The error expectation can be estimated from at least one of field data and user data relating to the speech services. Alternatively or in addition, the error expectation is estimated based on a signal-to-noise ratio (e.g., speech-to-noise ratio) or a classifier.
The method can include prioritizing speech service results from speech services with low error expectation. The method can further include automatically determining whether a combination of speech service results from speech services with high error expectation is sufficiently reliably or whether there is a need to wait for results from additional speech services. In general, the error expectation can be quantified as “low” or “high” relative to the other engines (speech services) as measured on some representative data. For example, one can define P_l(low_error)+P_h(high_error)=1. P_l and P_h can be used to rescale the result-probabilities of a recognizer “l” with a low error expectation and a recognizer “h” with higher error expectation. Hence, one result is boosted. The probabilities are trained on some representative data.
If there is partial domain overlap between the speech service results, the partial domain overlap can be handled as a case of full domain overlap if the overlap can be determined given the concept query, otherwise as a case of no domain overlap. In a particular example, this means that the query either falls into the overlapping or the non-overlapping part of the speech service. Further, although speech services can be partially overlapping, their results can either fully overlap or not at all.
A system for handling results received asynchronously from plural speech services includes an assessment module and an output module. The assessment module is configured to assess speech service results received asynchronously from plural speech services to determine, based on a reliability measure, whether there is a reliable result among the speech service results received. The output module is configured to provide, if there is a reliable result, the reliable result to an application module.
The system can include an encoder to represent the speech service results in a unified conceptual knowledge base. The assessment module can be configured to assess the speech service results by determining, for each concept of the unified conceptual knowledge base, whether the knowledge represented by the concept is reliable for a given concept query of the application module.
A computer program product includes a non-transitory computer readable medium storing instructions for handling results received asynchronously from plural speech services, the instructions, when executed by a processor, cause the processor to assess speech service results received asynchronously from plural speech services to determine, based on a reliability measure, whether there is a reliable result among the speech service results received.

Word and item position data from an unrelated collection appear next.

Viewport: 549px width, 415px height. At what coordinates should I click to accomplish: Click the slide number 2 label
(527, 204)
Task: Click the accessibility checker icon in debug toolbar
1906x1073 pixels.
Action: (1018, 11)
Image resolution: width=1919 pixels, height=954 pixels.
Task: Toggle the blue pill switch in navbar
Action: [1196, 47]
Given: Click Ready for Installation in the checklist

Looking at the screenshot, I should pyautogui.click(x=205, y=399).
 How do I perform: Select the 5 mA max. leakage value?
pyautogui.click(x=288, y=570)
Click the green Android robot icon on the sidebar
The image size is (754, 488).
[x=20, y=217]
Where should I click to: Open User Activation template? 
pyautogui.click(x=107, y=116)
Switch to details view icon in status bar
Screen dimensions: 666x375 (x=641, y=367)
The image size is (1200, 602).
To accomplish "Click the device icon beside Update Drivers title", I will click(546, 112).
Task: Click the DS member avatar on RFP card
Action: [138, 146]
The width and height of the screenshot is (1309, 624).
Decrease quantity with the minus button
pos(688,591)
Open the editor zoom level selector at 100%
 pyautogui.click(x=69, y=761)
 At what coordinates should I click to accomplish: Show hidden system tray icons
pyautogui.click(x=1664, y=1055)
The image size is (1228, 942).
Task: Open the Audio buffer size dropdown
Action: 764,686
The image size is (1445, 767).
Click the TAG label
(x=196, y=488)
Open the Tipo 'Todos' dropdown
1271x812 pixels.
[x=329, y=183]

If there is a reliable result, the instructions cause the processor to provide the reliable result to an application module. Otherwise, the instructions cause the processor to continue to assess the results received.
Embodiments of the invention have several advantages. Novel method and systems for processing a plurality of speech services are described. Each speech service understands natural language given a semantic domain, e.g., voice media search or voice dialing. The speech services are designed, developed and employed independently from each other as well as independently from succeeding speech dialogs. Embodiments compute a unified conceptual representation from all hypotheses recognized from any speech services given a unified concept. Previous solutions are based on a decision between services. The decision in previous solutions is based on heuristic rules requiring information about speech services themselves. Hence, the speech dialog needs deep knowledge about the queried speech services. Each service addresses one domain and the dialog system takes care that only unique domains are active at the same time. In comparison to the previous solutions, the novel techniques disclosed herein benefit from speech services with overlapping domains.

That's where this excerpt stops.